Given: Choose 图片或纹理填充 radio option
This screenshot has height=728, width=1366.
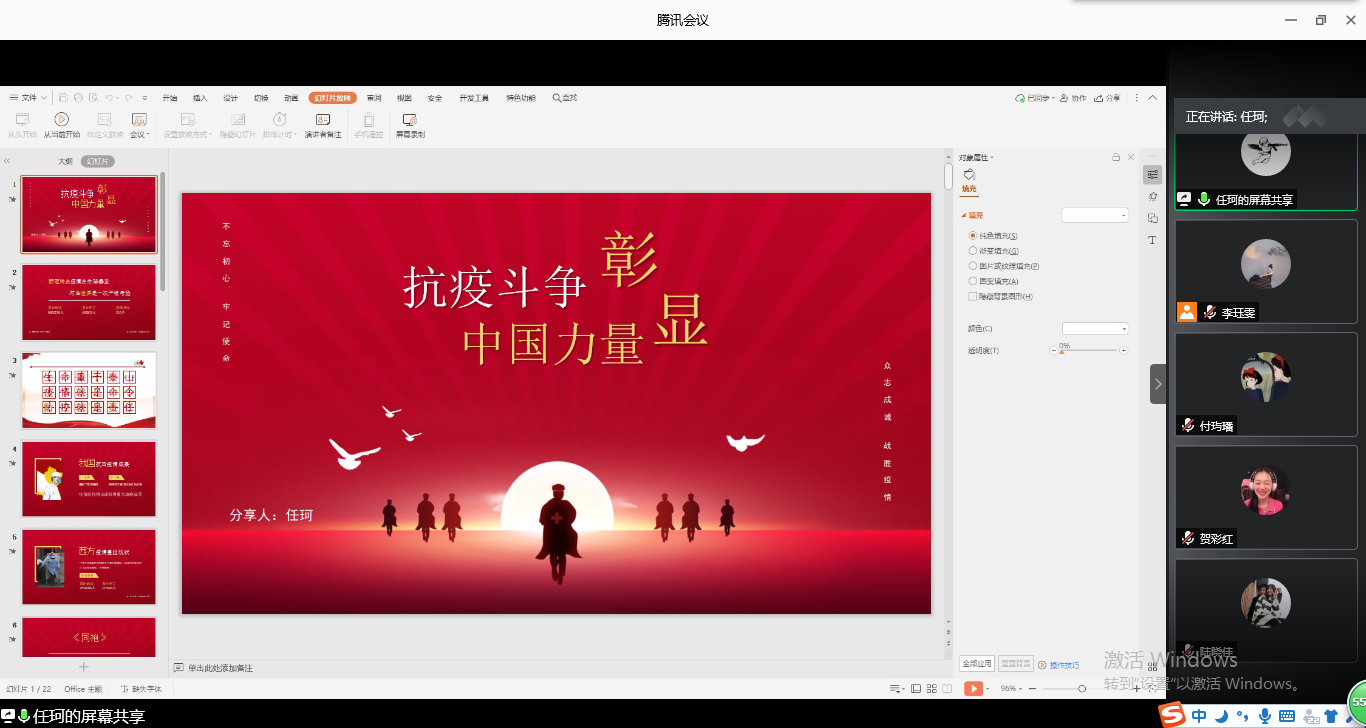Looking at the screenshot, I should tap(973, 266).
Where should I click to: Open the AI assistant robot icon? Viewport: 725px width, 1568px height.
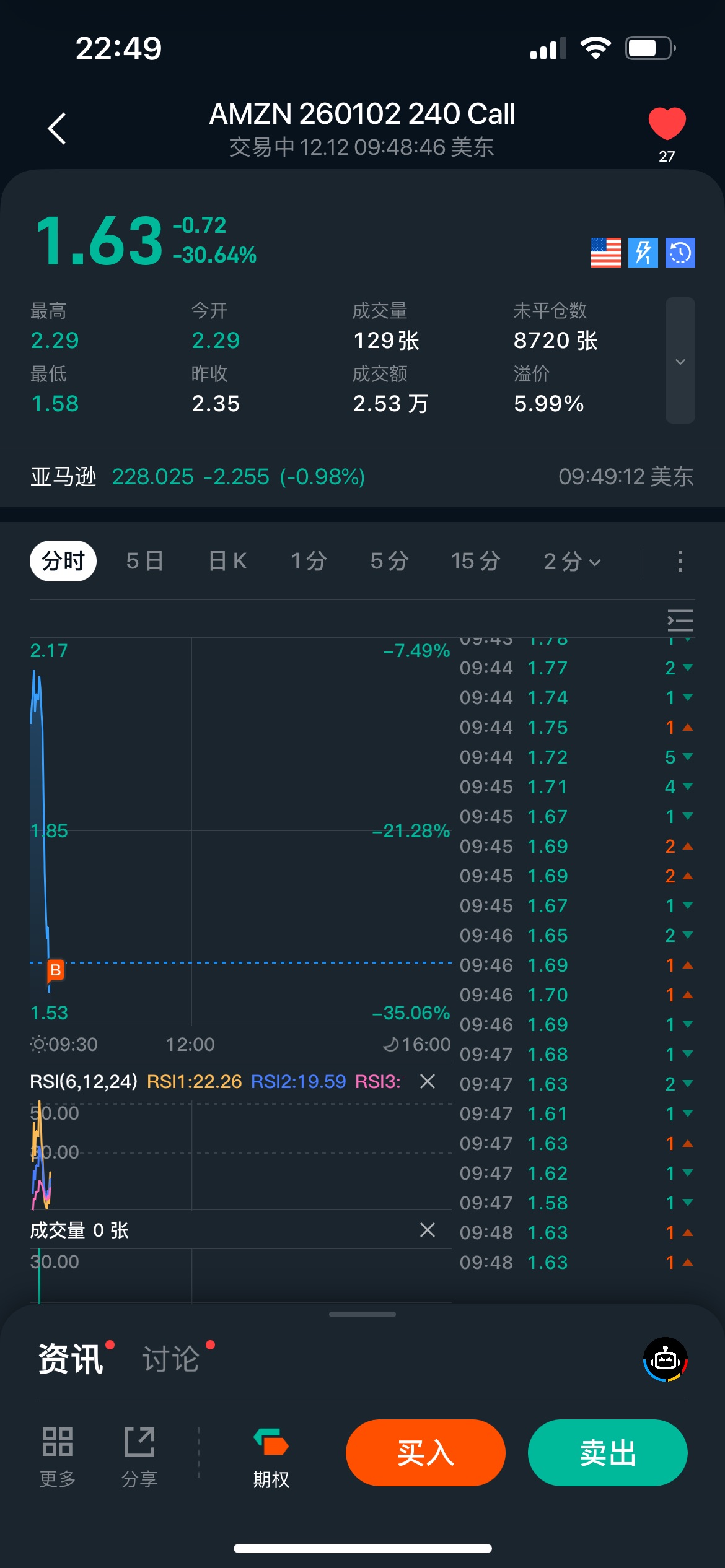tap(666, 1359)
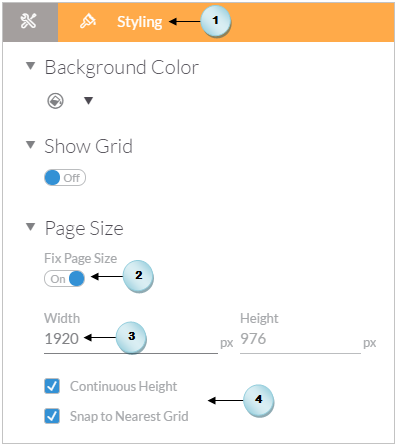Click the background color paint bucket icon
396x445 pixels.
click(55, 101)
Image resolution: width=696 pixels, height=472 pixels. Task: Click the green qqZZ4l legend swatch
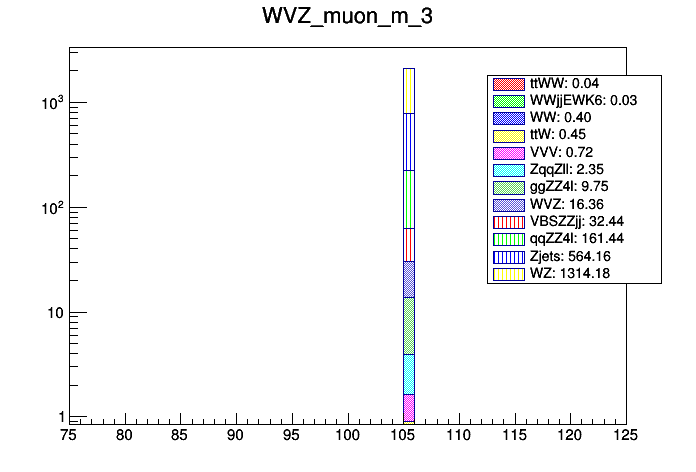(508, 239)
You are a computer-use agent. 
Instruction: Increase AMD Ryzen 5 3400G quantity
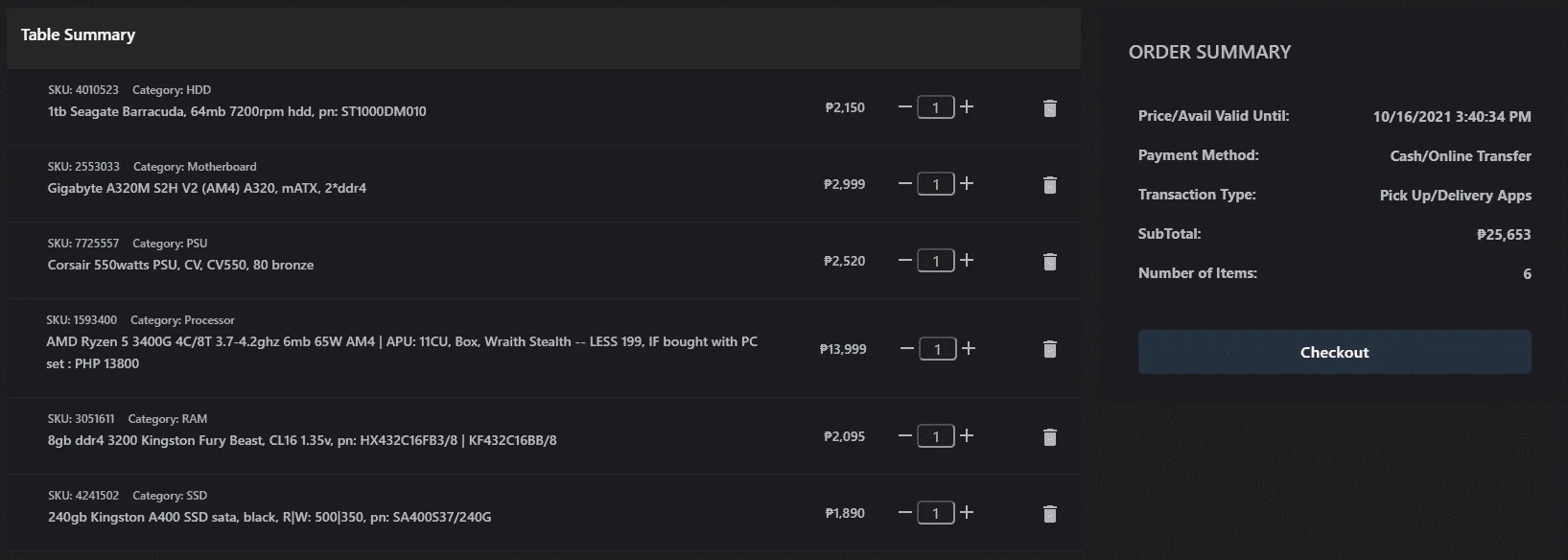click(x=969, y=348)
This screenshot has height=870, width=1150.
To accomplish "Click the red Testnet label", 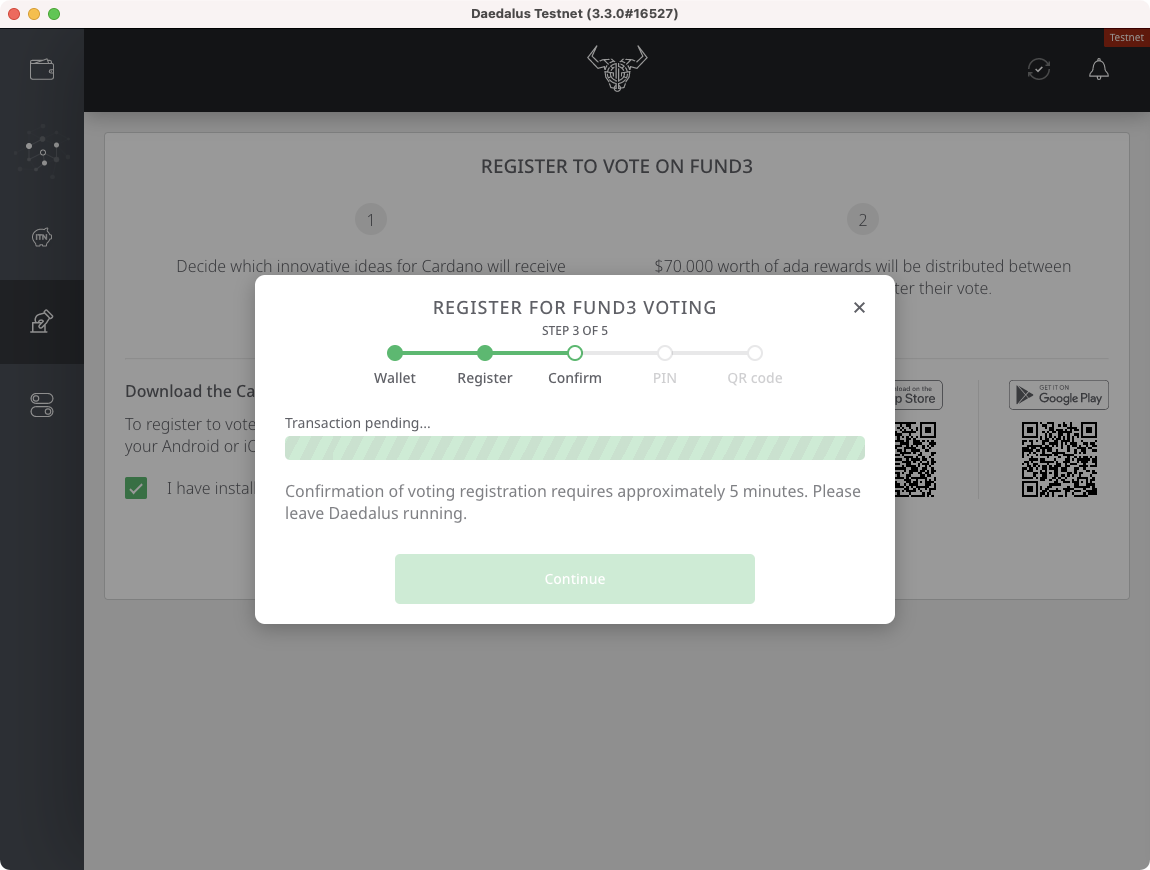I will point(1126,37).
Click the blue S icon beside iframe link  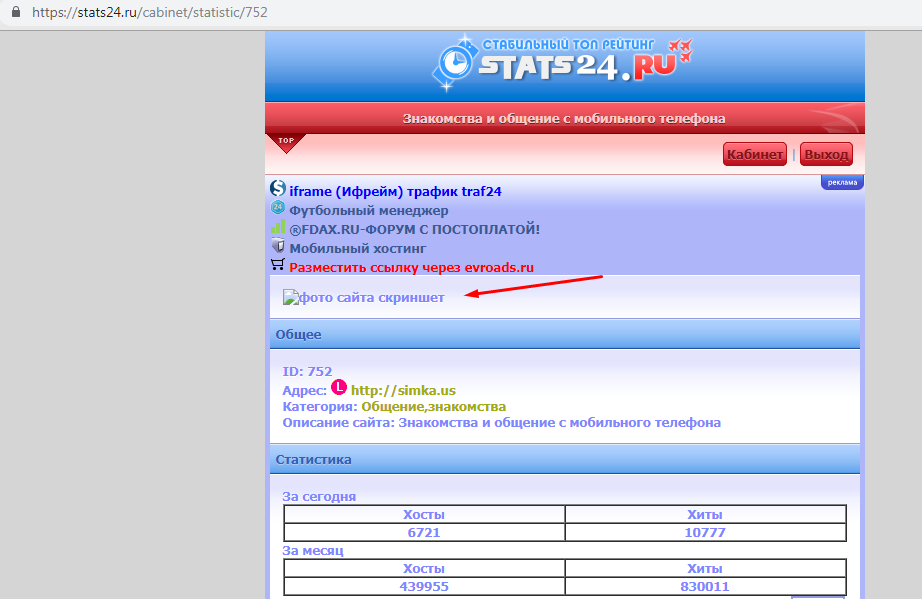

__________________________________________________

- _TASK STATEMENT_
What you should return is the exact text of every line from the top of the entries through the line with "You are a computer-use agent.", pictures removed.

- _RESPONSE AREA_
Given: Choose 图片或纹理填充 radio option
This screenshot has height=728, width=1366.
Looking at the screenshot, I should tap(973, 266).
Where should I click to: Open the AI assistant robot icon? Viewport: 725px width, 1568px height.
tap(666, 1359)
Click the background color paint bucket icon
396x445 pixels.
click(55, 101)
Image resolution: width=696 pixels, height=472 pixels. Task: Click the green qqZZ4l legend swatch
(508, 239)
You are a computer-use agent. 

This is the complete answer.